Sequence-based clustering for Web usage mining: A new experimental framework and ANN-enhanced K-means algorithm

  • Authors:
  • Sungjune Park;Nallan C. Suresh;Bong-Keun Jeong

  • Affiliations:
  • The University of North Carolina at Charlotte, Business Information Systems and Operations Management, The Belk College of Business, 9201 University City Blvd, Charlotte, NC 28223, United States;Department of Operations Management and Strategy, School of Management, State University of New York, Buffalo, NY 14260, United States;The University of North Carolina at Charlotte, Business Information Systems and Operations Management, The Belk College of Business, 9201 University City Blvd, Charlotte, NC 28223, United States

  • Venue:
  • Data & Knowledge Engineering
  • Year:
  • 2008

Quantified Score

Hi-index 0.00

Visualization

Abstract

We develop a general sequence-based clustering method by proposing new sequence representation schemes in association with Markov models.
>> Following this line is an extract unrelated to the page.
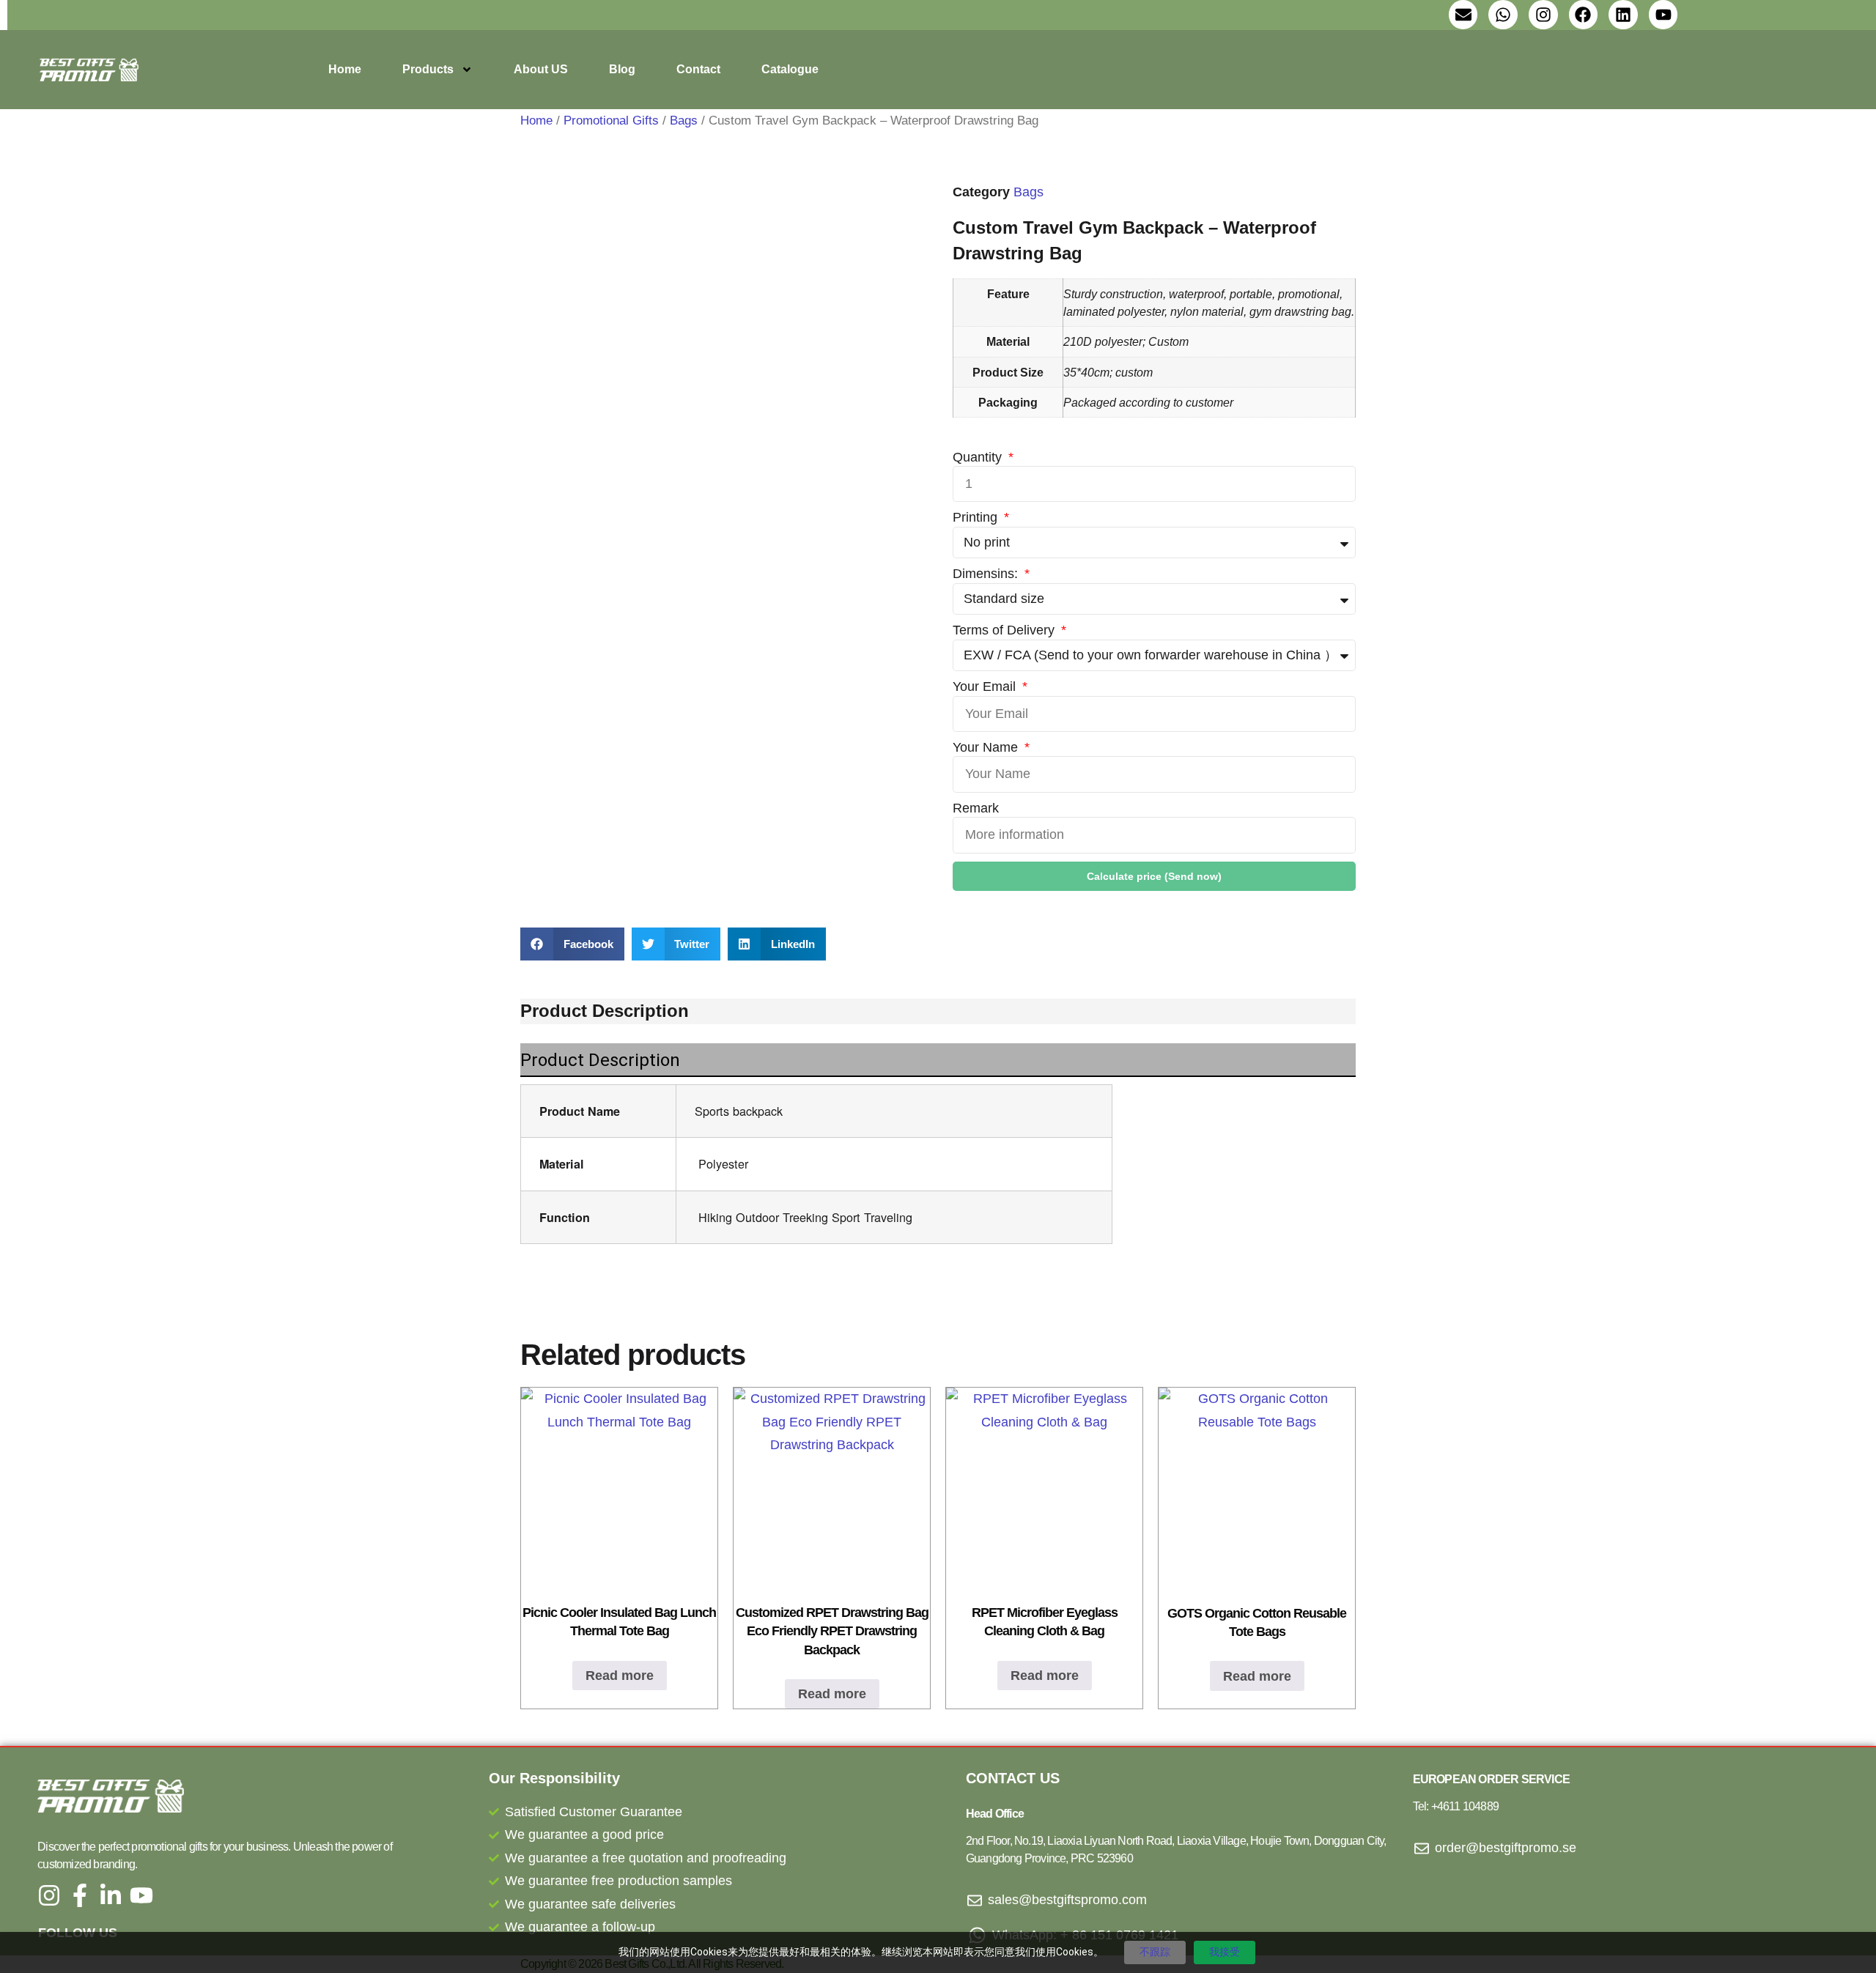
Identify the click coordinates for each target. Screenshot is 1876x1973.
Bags (684, 120)
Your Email (986, 686)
The resulting sequence representations allow for calculation of vector-based distances (dissimilarities) between Web user sessions and thus can be used as inputs of various clustering algorithms. We develop an evaluation framework in which the performances of the algorithms are compared in terms of whether the clusters (groups of Web users who follow the same Markov process) are correctly identified using a replicated clustering approach. A series of experiments is conducted to investigate whether clustering performance is affected by different sequence representations and different distance measures as well as by other factors such as number of actual Web user clusters, number of Web pages, similarity between clusters, minimum session length, number of user sessions, and number of clusters to form. A new, fuzzy ART-enhanced K-means algorithm is also developed and its superior performance is demonstrated.